### [Requirement]
Copy the records below from the line with "Task: Choose これで決定次へ進む to proceed" to the line with "[1886, 607]", both included. Multiply every coordinate in the answers by 0.7 and round to whole numbers, with halves going up, and keep all other text and numbers unchanged.
>> begin Given entries
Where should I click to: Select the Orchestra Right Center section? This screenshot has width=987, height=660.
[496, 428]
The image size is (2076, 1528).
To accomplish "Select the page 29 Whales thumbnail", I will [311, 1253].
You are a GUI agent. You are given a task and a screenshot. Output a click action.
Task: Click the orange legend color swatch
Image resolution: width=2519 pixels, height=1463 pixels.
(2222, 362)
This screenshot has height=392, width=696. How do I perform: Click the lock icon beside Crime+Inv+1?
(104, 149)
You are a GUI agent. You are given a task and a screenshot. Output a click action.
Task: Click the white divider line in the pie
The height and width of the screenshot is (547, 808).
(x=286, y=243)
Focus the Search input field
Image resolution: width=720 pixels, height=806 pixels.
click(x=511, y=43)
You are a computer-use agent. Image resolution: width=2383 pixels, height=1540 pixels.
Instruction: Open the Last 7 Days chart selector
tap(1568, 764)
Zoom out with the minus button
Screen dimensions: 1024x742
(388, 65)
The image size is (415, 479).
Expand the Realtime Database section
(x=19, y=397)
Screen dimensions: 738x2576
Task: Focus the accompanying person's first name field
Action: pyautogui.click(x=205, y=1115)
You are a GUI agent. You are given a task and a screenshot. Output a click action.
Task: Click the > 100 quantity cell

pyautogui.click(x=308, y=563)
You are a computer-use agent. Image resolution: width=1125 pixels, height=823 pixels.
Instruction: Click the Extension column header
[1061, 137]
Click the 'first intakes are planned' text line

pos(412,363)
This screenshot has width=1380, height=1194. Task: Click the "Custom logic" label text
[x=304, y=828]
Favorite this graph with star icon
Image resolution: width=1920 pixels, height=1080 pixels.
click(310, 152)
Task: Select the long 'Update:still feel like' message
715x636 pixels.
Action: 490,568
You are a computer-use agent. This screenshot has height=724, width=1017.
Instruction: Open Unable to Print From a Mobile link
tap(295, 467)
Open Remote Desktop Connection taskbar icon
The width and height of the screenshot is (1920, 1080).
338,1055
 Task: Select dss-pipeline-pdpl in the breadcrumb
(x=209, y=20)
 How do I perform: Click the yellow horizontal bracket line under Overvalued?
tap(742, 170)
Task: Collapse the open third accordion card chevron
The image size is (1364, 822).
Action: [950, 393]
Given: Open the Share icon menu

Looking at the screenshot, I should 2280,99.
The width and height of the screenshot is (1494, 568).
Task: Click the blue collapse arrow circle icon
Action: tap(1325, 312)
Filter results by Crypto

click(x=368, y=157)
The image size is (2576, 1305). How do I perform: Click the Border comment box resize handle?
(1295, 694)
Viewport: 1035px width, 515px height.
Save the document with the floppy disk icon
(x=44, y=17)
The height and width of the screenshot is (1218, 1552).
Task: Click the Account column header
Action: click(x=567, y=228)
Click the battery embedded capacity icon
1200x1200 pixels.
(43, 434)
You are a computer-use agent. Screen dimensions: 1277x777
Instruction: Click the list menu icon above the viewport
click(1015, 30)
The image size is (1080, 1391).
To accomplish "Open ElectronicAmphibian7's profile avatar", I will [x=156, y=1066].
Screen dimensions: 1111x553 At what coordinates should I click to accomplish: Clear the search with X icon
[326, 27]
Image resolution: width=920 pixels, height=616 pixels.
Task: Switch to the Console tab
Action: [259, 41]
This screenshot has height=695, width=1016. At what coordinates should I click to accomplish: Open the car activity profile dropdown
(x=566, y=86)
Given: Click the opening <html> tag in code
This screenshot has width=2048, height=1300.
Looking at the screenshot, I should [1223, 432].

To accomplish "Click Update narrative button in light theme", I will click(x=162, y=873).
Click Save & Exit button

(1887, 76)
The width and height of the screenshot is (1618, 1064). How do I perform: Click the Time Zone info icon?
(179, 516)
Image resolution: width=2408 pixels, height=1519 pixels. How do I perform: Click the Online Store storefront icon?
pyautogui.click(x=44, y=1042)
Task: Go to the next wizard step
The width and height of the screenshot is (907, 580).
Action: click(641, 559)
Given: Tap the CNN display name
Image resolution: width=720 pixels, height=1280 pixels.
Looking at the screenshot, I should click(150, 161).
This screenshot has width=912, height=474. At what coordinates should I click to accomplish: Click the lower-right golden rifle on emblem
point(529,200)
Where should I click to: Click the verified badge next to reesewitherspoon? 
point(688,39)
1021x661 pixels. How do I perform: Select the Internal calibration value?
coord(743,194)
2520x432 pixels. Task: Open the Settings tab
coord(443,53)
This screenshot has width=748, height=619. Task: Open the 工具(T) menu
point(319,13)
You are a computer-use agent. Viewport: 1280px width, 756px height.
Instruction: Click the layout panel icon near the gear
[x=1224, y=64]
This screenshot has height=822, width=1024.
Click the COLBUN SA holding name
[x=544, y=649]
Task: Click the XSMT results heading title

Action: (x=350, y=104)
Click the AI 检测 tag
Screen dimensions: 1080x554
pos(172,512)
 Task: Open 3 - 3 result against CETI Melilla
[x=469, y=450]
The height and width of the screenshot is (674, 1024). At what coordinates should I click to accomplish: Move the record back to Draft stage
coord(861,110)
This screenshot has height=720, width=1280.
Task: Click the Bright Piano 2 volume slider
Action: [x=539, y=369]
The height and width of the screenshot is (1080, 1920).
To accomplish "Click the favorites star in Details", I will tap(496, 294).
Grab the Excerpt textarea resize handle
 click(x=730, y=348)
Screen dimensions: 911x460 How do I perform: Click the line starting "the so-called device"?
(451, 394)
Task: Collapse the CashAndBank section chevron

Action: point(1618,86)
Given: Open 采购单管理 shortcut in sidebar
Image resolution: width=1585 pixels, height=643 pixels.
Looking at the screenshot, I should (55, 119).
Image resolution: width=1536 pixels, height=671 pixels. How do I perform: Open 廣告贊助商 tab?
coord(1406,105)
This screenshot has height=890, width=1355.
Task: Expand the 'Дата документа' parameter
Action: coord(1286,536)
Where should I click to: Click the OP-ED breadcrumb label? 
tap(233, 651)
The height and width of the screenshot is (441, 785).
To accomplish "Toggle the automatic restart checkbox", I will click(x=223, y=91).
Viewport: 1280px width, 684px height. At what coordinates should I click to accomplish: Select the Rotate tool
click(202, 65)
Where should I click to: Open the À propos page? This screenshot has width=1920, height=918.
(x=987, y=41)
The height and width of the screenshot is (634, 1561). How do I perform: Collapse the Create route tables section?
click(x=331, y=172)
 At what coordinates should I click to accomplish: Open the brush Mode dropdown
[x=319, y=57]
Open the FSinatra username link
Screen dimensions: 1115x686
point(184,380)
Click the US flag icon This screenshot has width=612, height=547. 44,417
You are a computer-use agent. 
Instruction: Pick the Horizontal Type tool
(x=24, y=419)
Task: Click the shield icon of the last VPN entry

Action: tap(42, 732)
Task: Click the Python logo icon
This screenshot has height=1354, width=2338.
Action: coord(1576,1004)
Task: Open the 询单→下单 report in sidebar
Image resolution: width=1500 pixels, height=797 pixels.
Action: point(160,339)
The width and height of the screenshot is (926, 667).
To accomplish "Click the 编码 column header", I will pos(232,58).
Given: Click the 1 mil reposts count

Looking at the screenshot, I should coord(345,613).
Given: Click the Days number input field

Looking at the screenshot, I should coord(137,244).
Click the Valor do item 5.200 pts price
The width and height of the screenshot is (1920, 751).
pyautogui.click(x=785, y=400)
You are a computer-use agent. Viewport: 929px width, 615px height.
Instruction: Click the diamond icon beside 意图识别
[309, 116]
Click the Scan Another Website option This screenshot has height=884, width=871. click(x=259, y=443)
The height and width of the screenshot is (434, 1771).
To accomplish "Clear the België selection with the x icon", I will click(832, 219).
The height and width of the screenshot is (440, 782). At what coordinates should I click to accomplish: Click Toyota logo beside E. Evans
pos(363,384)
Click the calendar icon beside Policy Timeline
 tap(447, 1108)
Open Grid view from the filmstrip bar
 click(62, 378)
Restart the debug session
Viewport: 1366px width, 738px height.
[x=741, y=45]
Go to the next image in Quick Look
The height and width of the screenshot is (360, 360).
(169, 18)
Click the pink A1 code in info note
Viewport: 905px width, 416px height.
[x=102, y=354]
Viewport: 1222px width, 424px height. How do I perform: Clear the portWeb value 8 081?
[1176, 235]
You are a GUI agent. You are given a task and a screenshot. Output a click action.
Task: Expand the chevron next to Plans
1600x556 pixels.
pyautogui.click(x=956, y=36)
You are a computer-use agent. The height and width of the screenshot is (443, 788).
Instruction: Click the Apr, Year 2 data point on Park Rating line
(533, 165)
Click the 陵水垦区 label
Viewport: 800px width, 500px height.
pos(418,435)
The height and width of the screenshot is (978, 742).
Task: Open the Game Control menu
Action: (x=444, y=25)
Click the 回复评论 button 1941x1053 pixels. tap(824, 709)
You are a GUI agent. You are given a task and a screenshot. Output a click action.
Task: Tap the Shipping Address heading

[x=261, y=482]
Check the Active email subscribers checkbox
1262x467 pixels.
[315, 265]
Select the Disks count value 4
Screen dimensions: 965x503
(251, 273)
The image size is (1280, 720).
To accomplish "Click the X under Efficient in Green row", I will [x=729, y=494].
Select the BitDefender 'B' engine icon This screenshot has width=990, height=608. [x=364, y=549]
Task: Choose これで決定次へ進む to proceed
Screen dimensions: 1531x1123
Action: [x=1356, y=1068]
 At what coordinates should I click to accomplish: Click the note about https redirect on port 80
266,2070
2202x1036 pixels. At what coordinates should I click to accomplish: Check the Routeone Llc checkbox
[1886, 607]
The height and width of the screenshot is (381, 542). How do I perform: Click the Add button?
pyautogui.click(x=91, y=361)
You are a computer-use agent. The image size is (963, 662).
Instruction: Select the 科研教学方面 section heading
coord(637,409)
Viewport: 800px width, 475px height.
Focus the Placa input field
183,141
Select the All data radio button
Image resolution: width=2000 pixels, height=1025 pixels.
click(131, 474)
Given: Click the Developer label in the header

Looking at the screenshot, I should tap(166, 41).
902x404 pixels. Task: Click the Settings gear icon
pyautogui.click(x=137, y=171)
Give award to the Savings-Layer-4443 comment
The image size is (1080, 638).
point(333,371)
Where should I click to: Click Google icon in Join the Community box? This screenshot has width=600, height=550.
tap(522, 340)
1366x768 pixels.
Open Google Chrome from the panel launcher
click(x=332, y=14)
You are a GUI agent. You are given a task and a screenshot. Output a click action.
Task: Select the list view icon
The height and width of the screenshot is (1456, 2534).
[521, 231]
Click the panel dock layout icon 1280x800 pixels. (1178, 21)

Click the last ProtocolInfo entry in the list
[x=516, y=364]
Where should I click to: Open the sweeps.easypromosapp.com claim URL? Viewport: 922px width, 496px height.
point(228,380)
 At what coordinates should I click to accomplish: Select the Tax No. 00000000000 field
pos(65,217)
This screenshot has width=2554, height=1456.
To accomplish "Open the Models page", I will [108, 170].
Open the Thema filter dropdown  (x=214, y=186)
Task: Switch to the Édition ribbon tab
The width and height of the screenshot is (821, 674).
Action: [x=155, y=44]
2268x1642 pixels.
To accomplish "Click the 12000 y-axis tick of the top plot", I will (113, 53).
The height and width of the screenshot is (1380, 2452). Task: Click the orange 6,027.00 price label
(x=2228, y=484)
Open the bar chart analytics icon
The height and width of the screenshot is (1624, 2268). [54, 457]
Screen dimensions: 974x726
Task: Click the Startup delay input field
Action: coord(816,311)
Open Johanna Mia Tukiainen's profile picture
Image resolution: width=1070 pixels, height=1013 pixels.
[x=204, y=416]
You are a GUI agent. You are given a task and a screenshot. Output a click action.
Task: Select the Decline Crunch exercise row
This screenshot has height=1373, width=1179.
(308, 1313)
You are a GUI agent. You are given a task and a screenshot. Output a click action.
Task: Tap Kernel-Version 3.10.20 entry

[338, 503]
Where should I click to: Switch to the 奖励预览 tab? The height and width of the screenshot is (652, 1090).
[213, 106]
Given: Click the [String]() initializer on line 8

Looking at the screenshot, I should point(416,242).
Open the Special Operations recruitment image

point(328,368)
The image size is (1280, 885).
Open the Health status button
>> end Given entries
### [Answer to the problem]
Task: Choose これで決定次へ進む to proceed
Screen dimensions: 1531x1123
Action: [x=949, y=748]
 At what coordinates should I click to accomplish: Click the note about https redirect on port 80
186,1449
2202x1036 pixels. At what coordinates should I click to accomplish: Check the Routeone Llc checkbox
[1320, 425]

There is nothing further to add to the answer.